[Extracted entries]
§ §

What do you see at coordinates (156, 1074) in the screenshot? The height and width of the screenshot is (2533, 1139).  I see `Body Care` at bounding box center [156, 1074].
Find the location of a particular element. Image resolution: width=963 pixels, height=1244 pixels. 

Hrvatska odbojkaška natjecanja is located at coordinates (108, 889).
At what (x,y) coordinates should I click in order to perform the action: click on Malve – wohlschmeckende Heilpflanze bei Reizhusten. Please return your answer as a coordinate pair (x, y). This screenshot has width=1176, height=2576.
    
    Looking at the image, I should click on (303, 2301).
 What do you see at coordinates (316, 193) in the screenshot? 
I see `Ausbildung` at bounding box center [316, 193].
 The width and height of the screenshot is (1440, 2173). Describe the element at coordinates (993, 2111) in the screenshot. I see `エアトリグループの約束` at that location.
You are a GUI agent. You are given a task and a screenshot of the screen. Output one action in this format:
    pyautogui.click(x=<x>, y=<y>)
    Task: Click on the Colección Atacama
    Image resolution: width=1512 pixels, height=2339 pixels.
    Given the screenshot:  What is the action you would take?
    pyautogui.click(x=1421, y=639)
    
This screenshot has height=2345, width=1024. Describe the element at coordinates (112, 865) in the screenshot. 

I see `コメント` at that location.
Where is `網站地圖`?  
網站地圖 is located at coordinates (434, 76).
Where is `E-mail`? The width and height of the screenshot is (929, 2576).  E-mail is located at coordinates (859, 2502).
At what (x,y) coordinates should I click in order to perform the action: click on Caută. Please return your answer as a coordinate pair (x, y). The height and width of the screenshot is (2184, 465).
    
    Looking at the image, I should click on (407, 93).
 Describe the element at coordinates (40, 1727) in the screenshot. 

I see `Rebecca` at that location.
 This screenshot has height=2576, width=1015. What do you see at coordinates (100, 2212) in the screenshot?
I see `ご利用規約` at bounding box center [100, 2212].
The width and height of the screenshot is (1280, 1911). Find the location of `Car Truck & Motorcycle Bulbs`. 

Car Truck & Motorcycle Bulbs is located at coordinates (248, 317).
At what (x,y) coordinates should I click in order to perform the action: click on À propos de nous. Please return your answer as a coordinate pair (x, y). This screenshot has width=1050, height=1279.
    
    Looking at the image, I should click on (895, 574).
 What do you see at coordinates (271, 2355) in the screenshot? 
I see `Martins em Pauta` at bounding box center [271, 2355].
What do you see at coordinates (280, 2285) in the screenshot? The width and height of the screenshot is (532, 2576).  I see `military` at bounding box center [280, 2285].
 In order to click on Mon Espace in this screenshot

§ §

Please copy out the entries word for word, from the line containing "is (2184, 465)." through the line containing "Looking at the image, I should click on (407, 93).".

Final answer —
At what (x,y) coordinates should I click in order to perform the action: click on Caută. Please return your answer as a coordinate pair (x, y). The height and width of the screenshot is (2184, 465).
    
    Looking at the image, I should click on (407, 93).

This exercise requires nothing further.